● DOCUMENT
[start]

Hilal-Urun commented 3 years ago

Okey, Thanks a lot for your response, I got it and I'm gonna try for Turkish with adding turkish tokenizer :) @stephenroller

Hilal-Urun commented 3 years ago

@stephenroller I want to use hugginface tokenizer that has usage like; from transformers import AutoTokenizer tokenizer = AutoTokenizer.from_pretrained("dbmdz/bert-base-turkish-cased") Where can I place this function? Could you guide me please :) İf I just add a tr_tokenize func https://github.com/facebookresearch/ParlAI/blob/d191b8063a8b8500737f73b658188d393cc96211/parlai/core/dict.py#L391-L402 like that , does it work? For example ;

def tr_tokenize(self,text): self.tr_tokenizer=tr_tokenizer return self.tr_tokenizer.tokenize(text)

lh0x00 commented 3 years ago

hi @stephenroller, can you suggest some steps need to train a blenderbot with other languages such as vietnamese, japanese,... ? or suggest other agents for this task?

[end]

● EXCERPTED RECORDS
[start]

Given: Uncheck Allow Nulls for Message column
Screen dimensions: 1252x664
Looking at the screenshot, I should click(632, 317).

[end]
[start]

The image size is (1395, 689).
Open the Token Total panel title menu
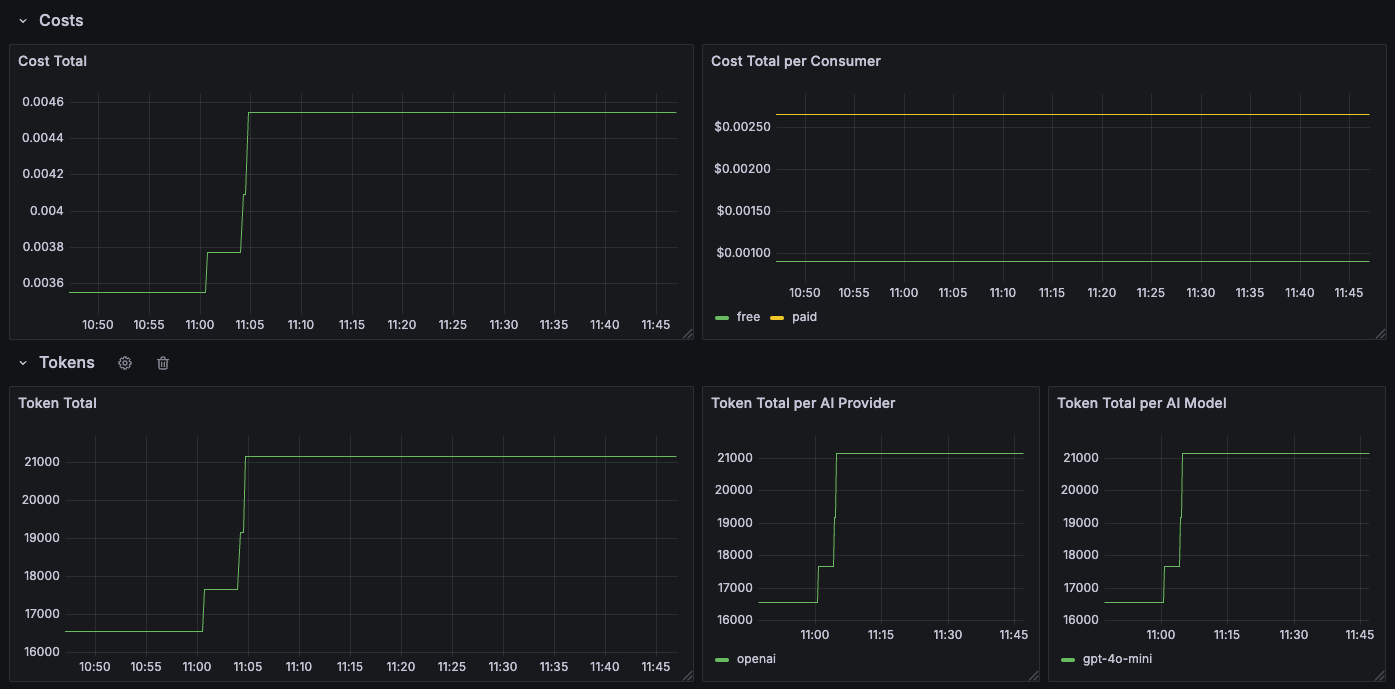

[end]
[start]

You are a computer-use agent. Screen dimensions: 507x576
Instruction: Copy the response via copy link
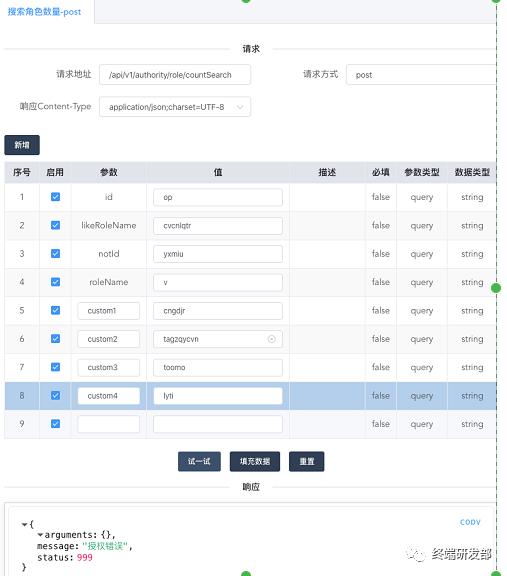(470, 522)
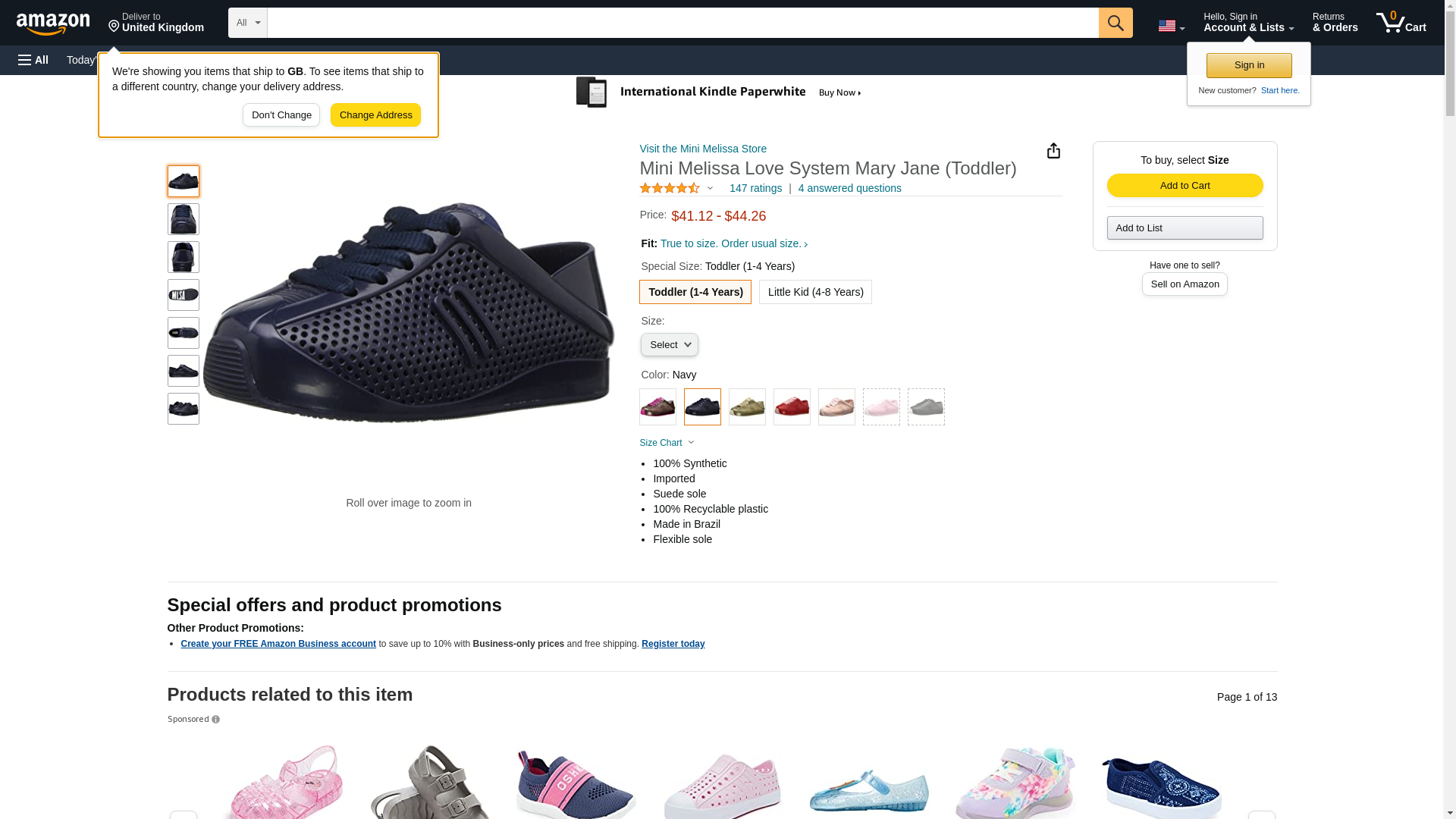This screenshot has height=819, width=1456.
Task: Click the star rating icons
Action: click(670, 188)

[end]

● WHAT TO WORK ON
**A)** In the forum thread, which pretrained model name does Hilal-Urun pass to AutoTokenizer.from_pretrained?
**B)** List every human language named in the forum thread.
**C)** Carry on the forum thread from the point where it stops.
The items are separate material and are not part of the forum thread.

● RESULTS BY TASK
**A)** "dbmdz/bert-base-turkish-cased"

**B)** Turkish, Vietnamese, Japanese

**C)**
lh0x00 commented 3 years ago

Ref, https://github.com/facebookresearch/ParlAI/issues/2830#issuecomment-656860542 I having a vietnamese dataset and I want to learn about blenderbot.

Hilal-Urun commented 3 years ago

hi again @stephenroller when I tried to fine tune bart model with turkish wikipedia data it gives error like RuntimeError: CUDA error: device-side assert triggered

stephenroller commented 3 years ago

That usually happens when you have an out-of-bounds error on one of your embedding inputs. Could be either position embeddings (your truncate arguments are too long) or embeddings (something is wrong with the dict)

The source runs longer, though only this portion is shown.